Could great acting lift this muddle heavenwards? Mark Bonnar has a handsome, even a noble head, which surmounts a squat, stubby prop-forward’s body. A useful companion if you want a door forced open but there’s no heroism or profundity in his earnest, wounded Aeneas. As Dido, Anastasia Hille rejects the doomed queen’s grandeur and mystery and plays her as a skittish Sloane determined to score at her first speed-dating event. When the lovers kiss there’s no chemistry and too much physics. They’re like opposed magnets shoved together. As often with Marlowe, one leaves in a mood of thwarted desire. The pre-Shakespearean foothills always sharpen one’s appetite for the silvery summits themselves.
Gogol is another writer whose work can vanish like a snowflake in careless hands. His slight and mystifyingly durable short story The Overcoat has been adapted by Gecko and their actor-manager Amit Lahav. The result is a cast-party crossed with a chimpanzees’ tea party. Instead of 19th-century Russia we’re in Europe during the 1920s. The characters speak smatterings of French, cod-Italian and an unidentified Slavic tongue. And for some reason Gogol’s hero is presented as a Kafkaesque martyr, a neglected cog groaning and squealing in the military-industrial bulldozer. Once he gets his coat the story swells into a Dante-esque ballet of damnation and redemption done with prog-rock lighting and complex sound effects. Mystified, I turned to the programme, where a communiqué from the director explained the furious co-mingling of influences and ideas that help the troupe towards their ‘final concept’. Patience is required and a constant readiness ‘to pick up the “emails” as your brain sends them through’. The audience is prized, like ‘a character, or the lighting’. So that’s why I came out hot, glassy and in need of shade.

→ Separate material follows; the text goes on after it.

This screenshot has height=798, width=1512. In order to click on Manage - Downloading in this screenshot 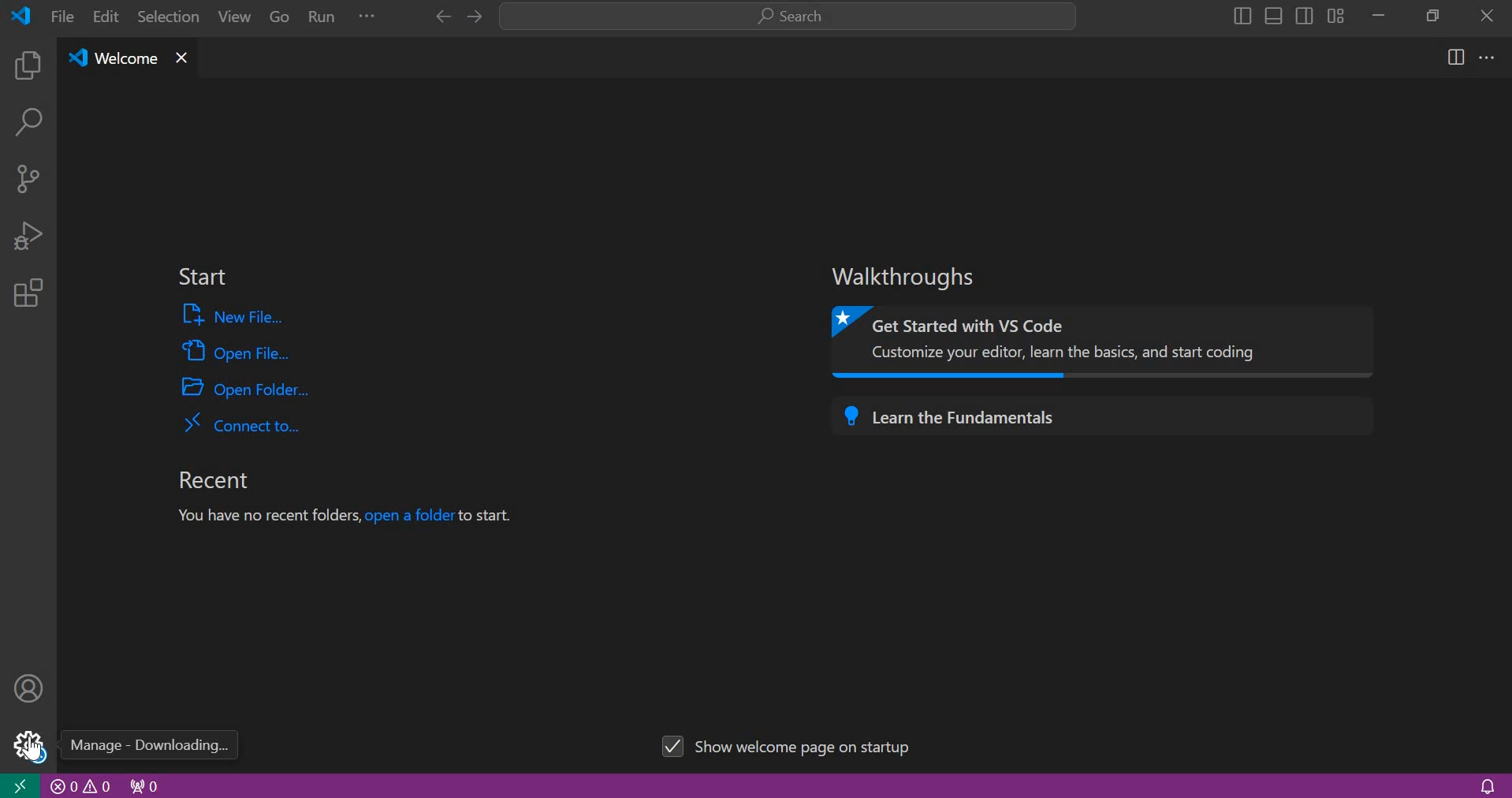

As far as I could see the concept was this. Spend a month going mad in a rehearsal room and create a barrage of dances, songs, sketches, bits of mime, bits of Fritz Lang, bits of jazz and kabuki music and hope no one notices it’s a great big splat of intellectual Onanism. That’s how this felt, I’m afraid. A handjob with footnotes. And as far from Gogol as Tony McNulty is from the Order of Merit.